Pero estos videos me ayudaron y aún sigo recurriendo a ellos para resetear mi corteza prefrontal y poder enfocarme en el ahora; ha sido una plataforma que me ha guiado a empezar a dar los pasos a la introspección #472 de mi vida. Porque durante mi puerperio, confinada en Francia, lejos de mi familia y mis amistades más cercanas por año y medio, la reflexión llega a la fuerza.
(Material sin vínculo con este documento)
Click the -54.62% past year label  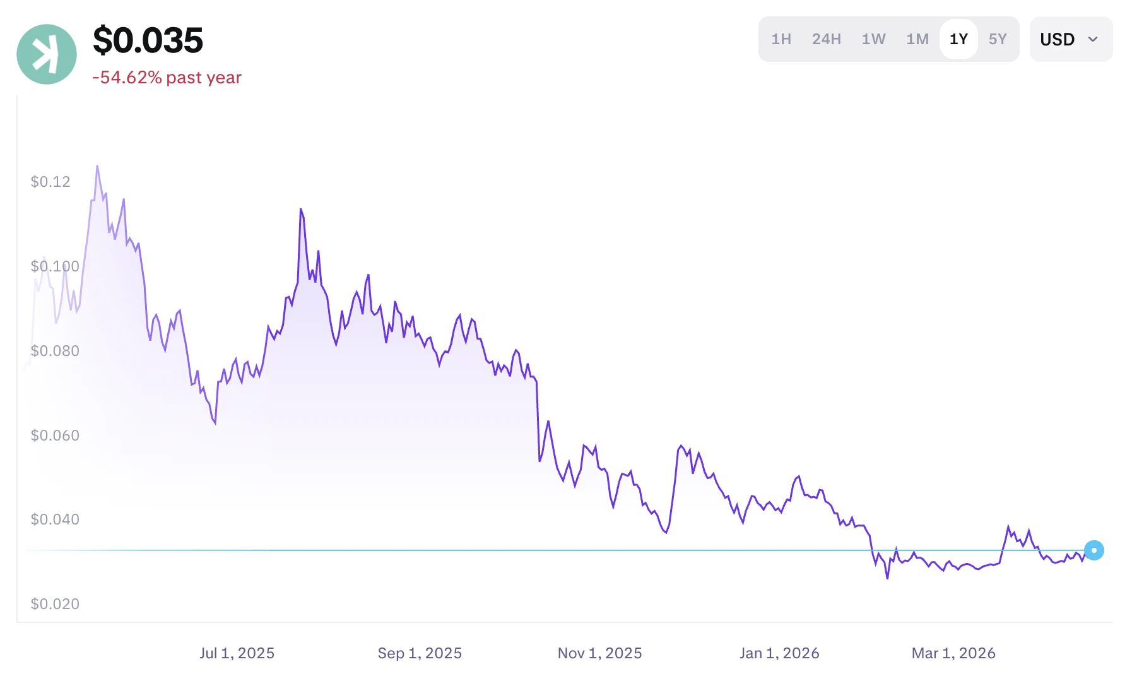(167, 77)
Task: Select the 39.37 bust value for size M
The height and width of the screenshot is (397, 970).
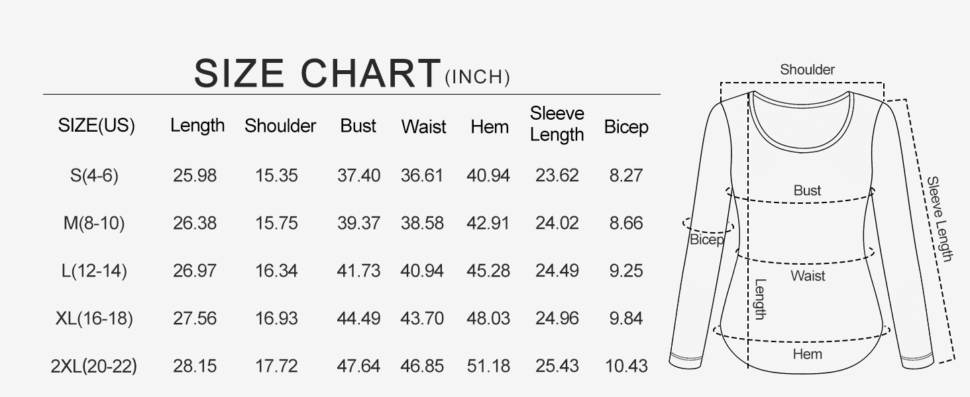Action: 358,223
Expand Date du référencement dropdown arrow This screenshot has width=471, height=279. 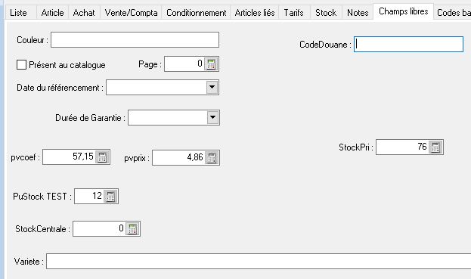[x=212, y=88]
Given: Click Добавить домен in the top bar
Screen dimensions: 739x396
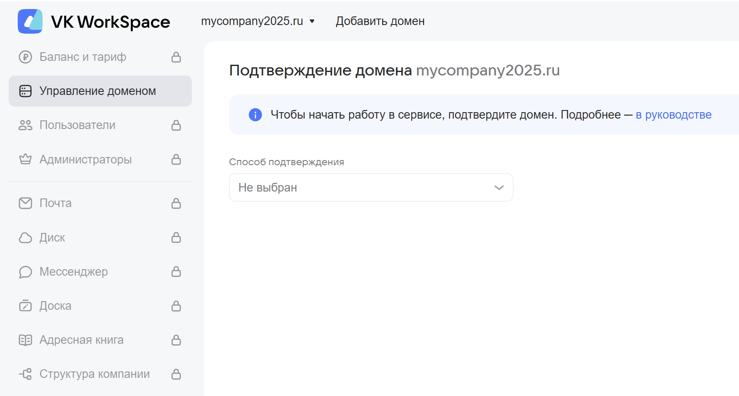Looking at the screenshot, I should pyautogui.click(x=380, y=21).
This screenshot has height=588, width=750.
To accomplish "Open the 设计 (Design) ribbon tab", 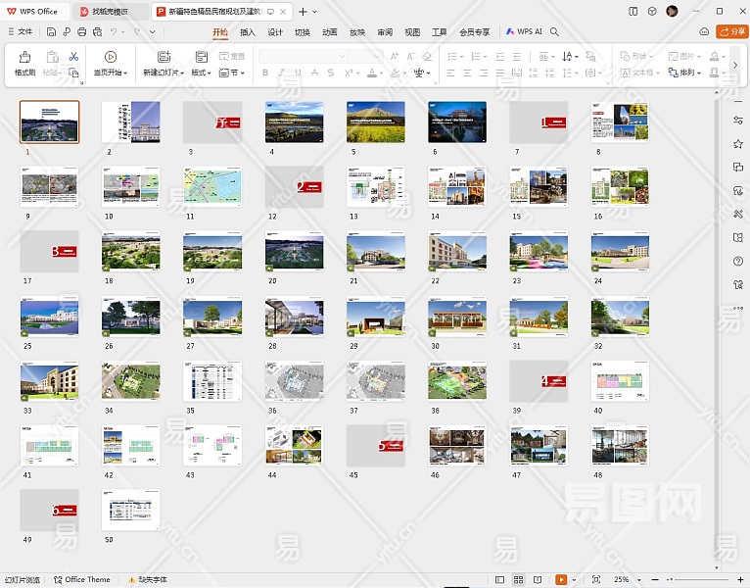I will (x=275, y=31).
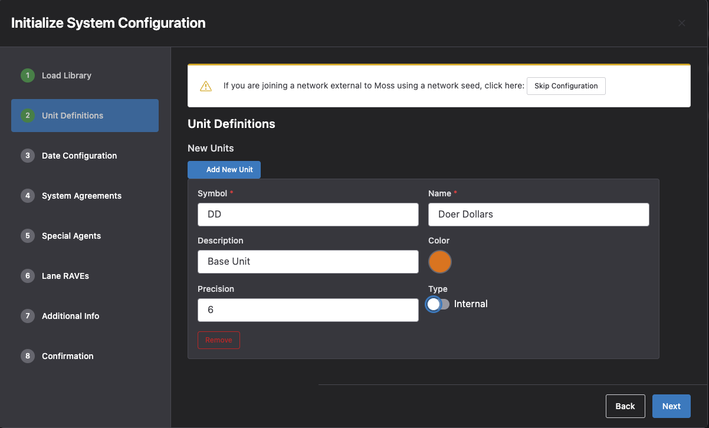Click the Back button
Viewport: 709px width, 428px height.
625,406
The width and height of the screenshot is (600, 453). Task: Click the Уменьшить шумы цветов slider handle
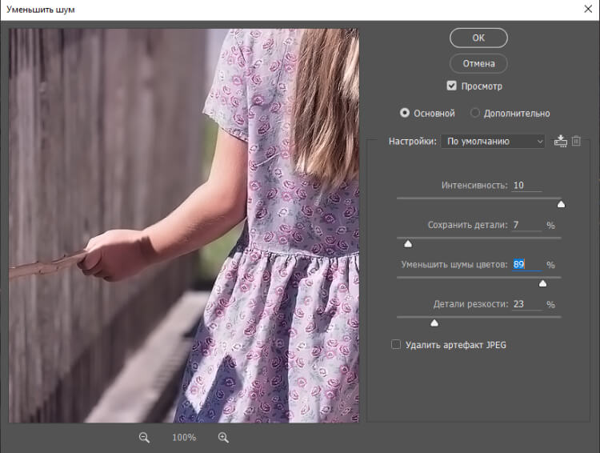pyautogui.click(x=542, y=283)

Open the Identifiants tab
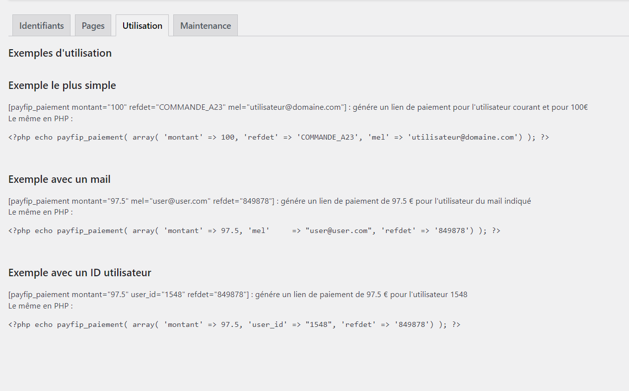(x=41, y=26)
Si bien mi yo de 20 años creía que tenía todo controlado porque ya estaba lejos de la familia que creía tóxica; y si bien mi yo de 25 años creía que con tres sesiones de regresiones ya estaba curada para toda la vida. Ahora, con 29 años estoy más que convencida sobre la importancia de reaprender lo que nunca me enseñaron sobre las emociones; sobre ser más flexible a la hora de escuchar a mi mamá o a mi papá, y no saltar desde la emoción ligada al recuerdo pasado, sino en respirar y escuchar. Y sé que a mis 36 años veré algo nuevo. Aunque no quiero esperar tanto, el próximo año que tenga 30 quiero haber aprendido a dejar de intentar sanar a los que están a mi alrededor y sanar a mi niña herida; quiero haber aprendido que yo soy la que controlo mis emociones y no son las emociones las que me controlan a mí; quiero haber aprendido a decir que no y poner límites porque también eso es un ejercicio de amor propio. Quiero seguir aprendiendo. Quiero decidir todas mis decisiones.
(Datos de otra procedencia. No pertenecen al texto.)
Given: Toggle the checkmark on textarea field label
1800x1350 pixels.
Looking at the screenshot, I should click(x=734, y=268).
Hoy he aprendido que mi yo de 18 años no mentía a los demás. Me mentía a mí misma. Y si bien yo creía que huyendo el dolor se iba a quedar bien lejos de mí, después me di cuenta que ese lo llevaba en una maleta documentada de veinte kilos. No podemos huir del dolor emocional porque es como una sombra que se mueve con nosotros a donde sea que vayamos.
Cuesta más aliviar el dolor emocional que el físico pero vale la pena vivirlo para atravesarlo. El conflicto es una oportunidad para el cambio.
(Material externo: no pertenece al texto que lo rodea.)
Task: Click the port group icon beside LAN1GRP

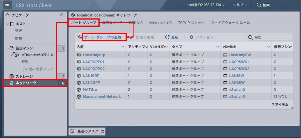Action: (79, 76)
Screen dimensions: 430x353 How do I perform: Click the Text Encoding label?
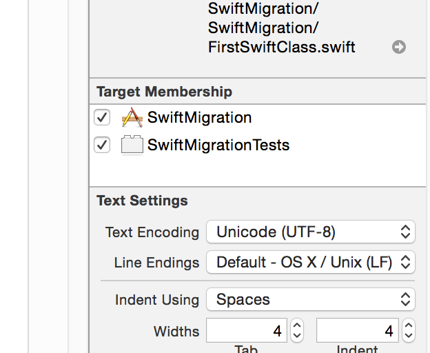pyautogui.click(x=152, y=232)
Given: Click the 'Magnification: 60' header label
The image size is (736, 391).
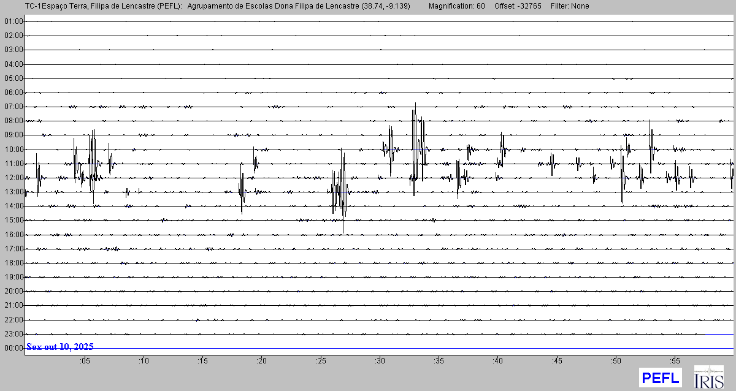Looking at the screenshot, I should click(x=456, y=6).
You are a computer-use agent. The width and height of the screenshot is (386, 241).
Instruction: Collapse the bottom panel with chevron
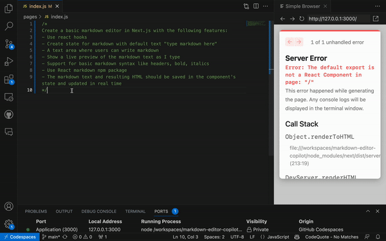coord(368,211)
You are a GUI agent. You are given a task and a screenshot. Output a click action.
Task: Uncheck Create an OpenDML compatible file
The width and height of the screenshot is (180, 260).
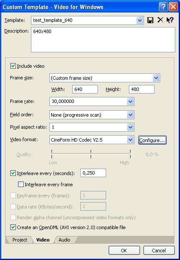click(13, 227)
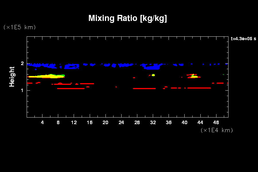This screenshot has height=172, width=258.
Task: Click the lowest red band above x=12
Action: (x=71, y=89)

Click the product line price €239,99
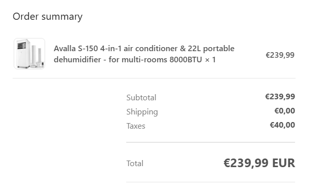click(x=280, y=55)
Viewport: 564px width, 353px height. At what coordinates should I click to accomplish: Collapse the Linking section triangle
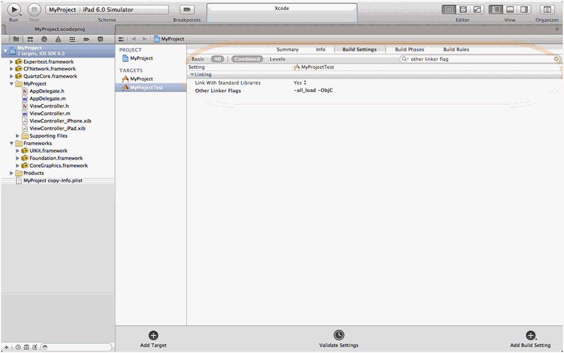pos(192,75)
Hace poco tomé un taller con una psicóloga sobre la ‘Gestión de las emociones en tiempos de crisis’ y aprendí que:
- Aceptar un sentimiento no significa tener que vivir con él.
- Si nombro mi sentimiento no lo puedo negar.
- Las emociones son un estado transitorio.
Hace poco en una breve conversación con una antigua amiga de la preparatoria me escribió que pensaba que odiaba Torreón. Sólo le respondí que no se puede estar en guerra con algo para siempre. Y yo ya estoy en paz conmigo misma.